Who: UBCO students, faculty, staff, the public
What: 14 Not Forgotten ceremony
Where: UBCO Engineering, Management and Education building and amphitheatre, 1137 Alumni Avenue, Kelowna
When: Friday, December 6, 10 to 11:30 am
UBC Okanagan’s School of Engineering invites the public to attend its annual 14 Not Forgotten memorial ceremony on December 6, honouring the women whose lives were lost in the École Polytechnique massacre.
This year marks the 35th anniversary of the tragedy.
“Every December, our campus community comes together to honour the memory of the women killed in 1989 at Montreal’s École Polytechnique in a brutal act of femicide. Thirty-five years on, this gender-based act of violence remains as raw and shocking as the day it took place,” says Dr. Lesley Cormack, Principal and Deputy Vice-Chancellor of UBC Okanagan.
“In addition to being an important act of remembrance, this ceremony serves as a call to action in which we affirm that, while there is no place for violence against women in our society, there is absolutely a place for women in every profession and discipline, including engineering.”
Ceremony attendees can also hear from guest speaker Bowinn Ma, MLA for North Vancouver-Lonsdale and BC’s Minister of Infrastructure.
“In Canada, 44 per cent of women experience physical or sexual violence in their lifetimes. The risk of gender-based violence is even higher for Indigenous and racialized women and girls, 2SLGBTQIA+ people and those with disabilities,” says Ma, herself an engineer.
“This is a day to remember the 14 women who were killed at Ecole Polytechnique in one of the most shocking acts of femicide in Canadian history. In their honour, we recommit to working together to end gender-based violence in all forms.”

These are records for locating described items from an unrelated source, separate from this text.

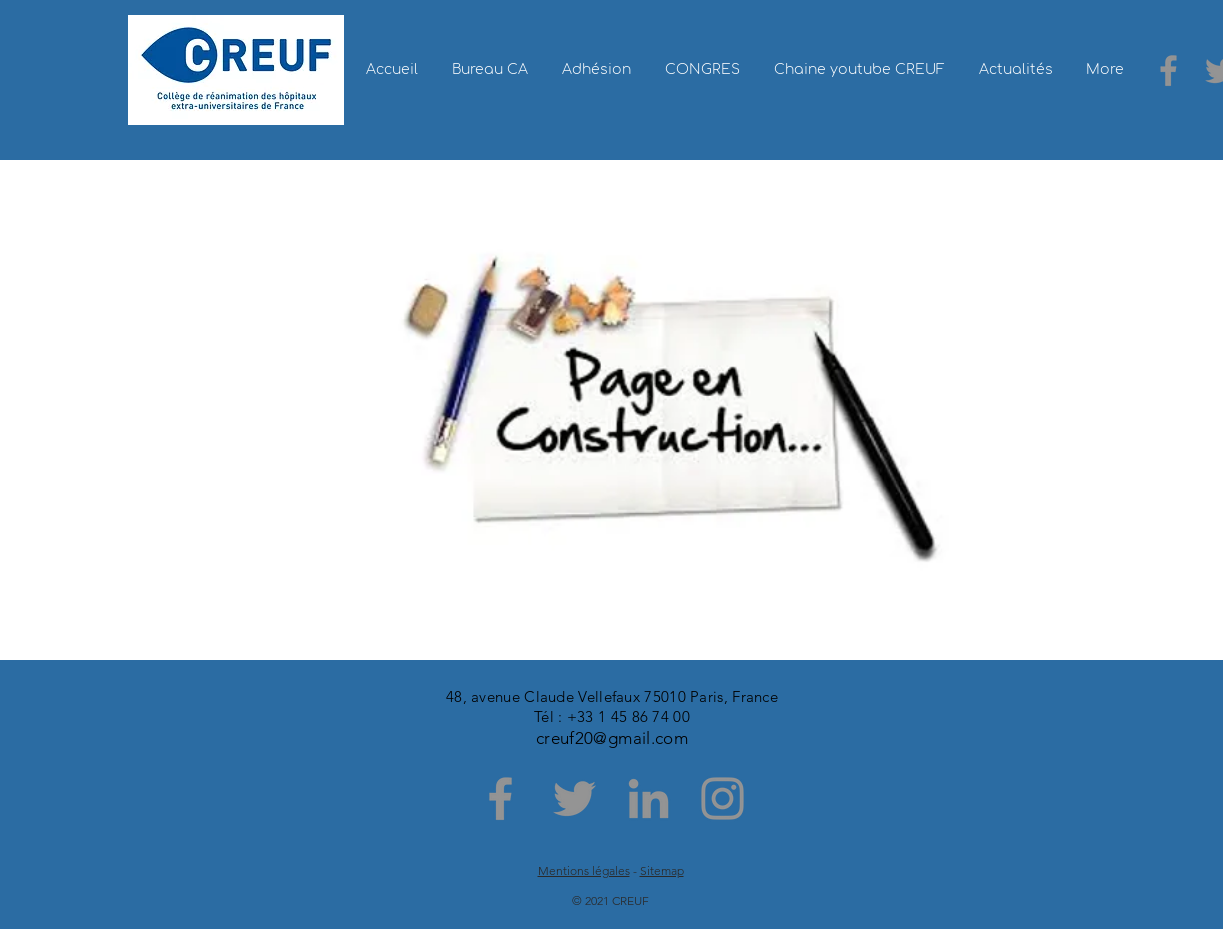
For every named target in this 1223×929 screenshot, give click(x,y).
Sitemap (662, 870)
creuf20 (564, 738)
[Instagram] (722, 798)
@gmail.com (640, 738)
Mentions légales (584, 870)
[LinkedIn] (648, 798)
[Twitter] (574, 798)
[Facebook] (1168, 70)
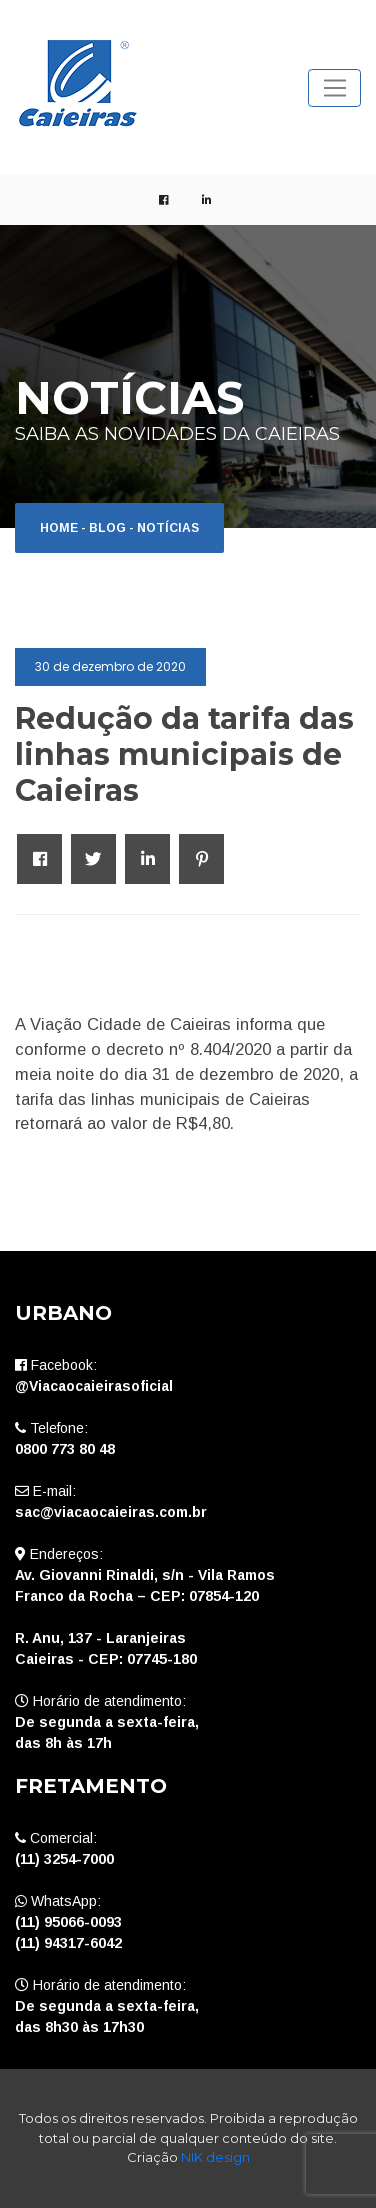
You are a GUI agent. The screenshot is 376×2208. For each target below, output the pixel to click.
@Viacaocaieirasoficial (94, 1386)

Ma earned a civil engineering degree at UBC and a master’s degree from UBC’s Sauder School of Business.
The campus’s memorial fire bowl, titled For Future Matriarchs, will be lit for the December 6 event.
The fire bowl uses symbolic elements, including Quebec’s blue flag iris, traditional plants of the Syilx Okanagan Nation and Interior Salish basketry aesthetics.

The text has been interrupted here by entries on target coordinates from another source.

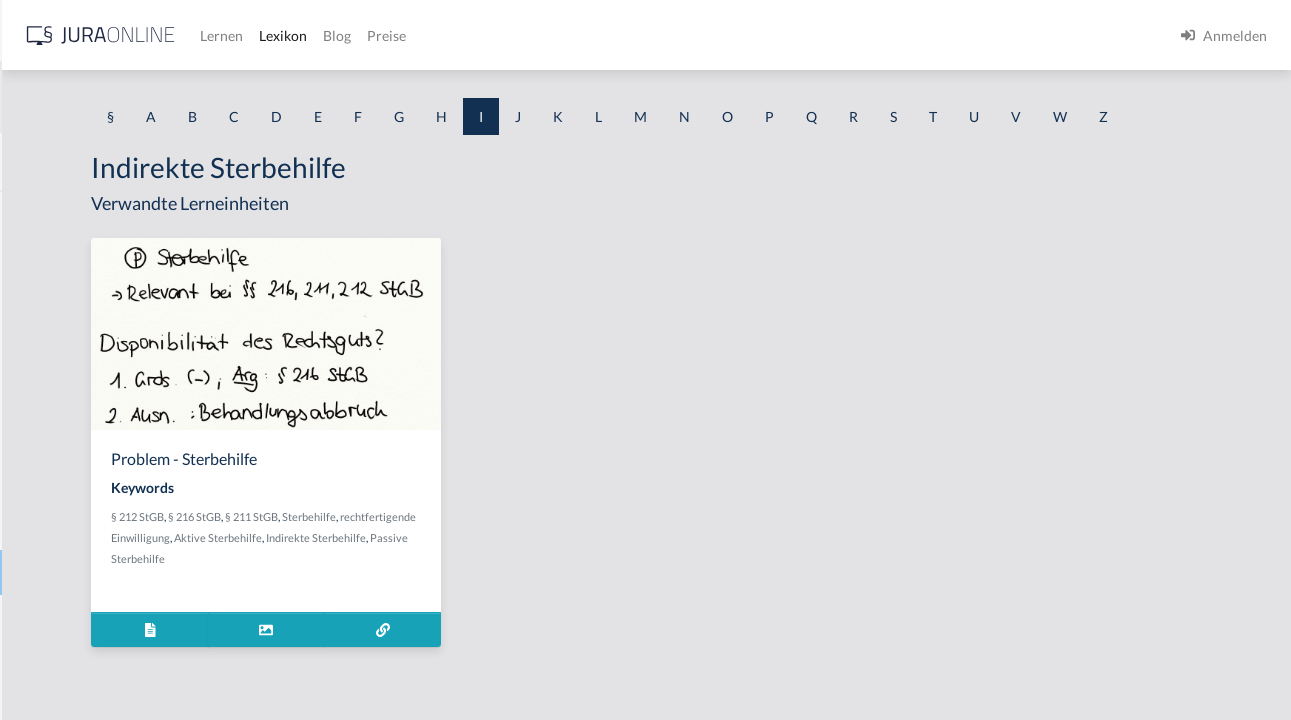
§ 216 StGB (438, 553)
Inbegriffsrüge (60, 482)
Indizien (40, 617)
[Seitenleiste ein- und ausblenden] (288, 30)
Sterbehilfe (553, 553)
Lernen (539, 35)
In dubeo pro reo (67, 437)
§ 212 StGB (381, 553)
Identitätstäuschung (77, 257)
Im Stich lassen (61, 347)
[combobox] (160, 97)
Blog (655, 35)
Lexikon (601, 35)
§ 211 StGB (495, 553)
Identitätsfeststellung (81, 212)
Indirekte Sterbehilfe (79, 572)
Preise (704, 35)
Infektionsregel (62, 662)
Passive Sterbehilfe (506, 595)
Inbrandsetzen (60, 527)
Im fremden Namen (76, 302)
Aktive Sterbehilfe (540, 574)
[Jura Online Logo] (419, 35)
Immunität (48, 392)
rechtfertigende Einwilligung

The piece was created by internationally recognized Syilx artist Krista-Belle Stewart and Secwépemc artist Tania Willard, an Assistant Professor of Visual Arts in the Faculty of Creative and Critical Studies.

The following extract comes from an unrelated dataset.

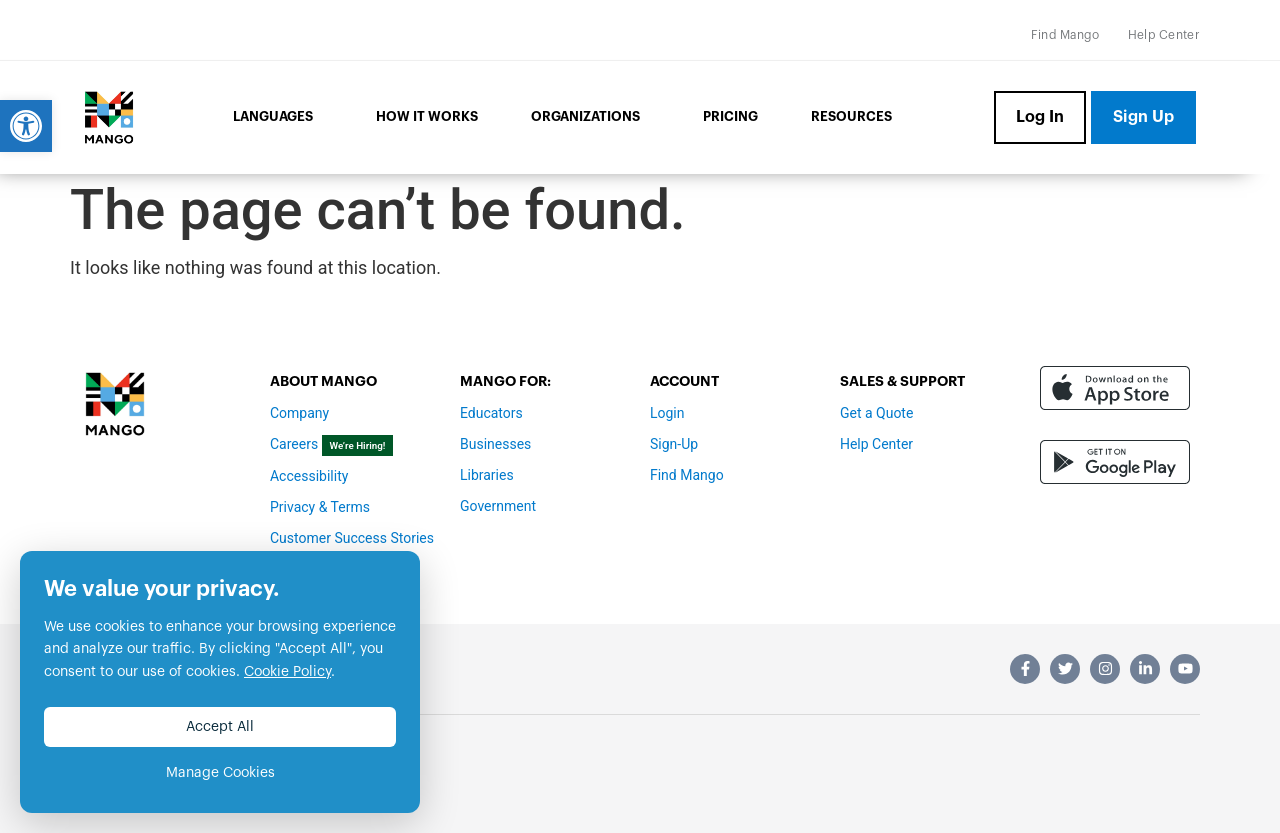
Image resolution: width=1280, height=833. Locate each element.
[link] (26, 126)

It will remain lit from 9:30 to 11:30 am and 3:30 to 5 pm on December 6. An indoor memorial will also be set up from 9 am to 4 pm in the Engineering, Management and Education building foyer.
UBCO’s 14 Not Forgotten Memorial commemorates the École Polytechnique tragedy and honours the lives and legacies of missing and murdered Indigenous women and girls, including LGBTQ and Two-Spirit people.
On December 6, 1989, an armed man walked into an engineering class at l’École Polytechnique de Montréal. After forcing the men to leave, the gunman began shooting—killing 14 women and wounding 10 others.
In response, Canada established December 6 as the National Day of Remembrance and Action on Violence against Women. This day serves as a reminder of the gender-based violence that persists today against women in Canada and around the world.
December 6 falls during the 16 Days of Activism Against Gender-based Violence, an annual international campaign that began on November 25, the International Day for the Elimination of Violence Against Women, and goes until December 10, Human Rights Day.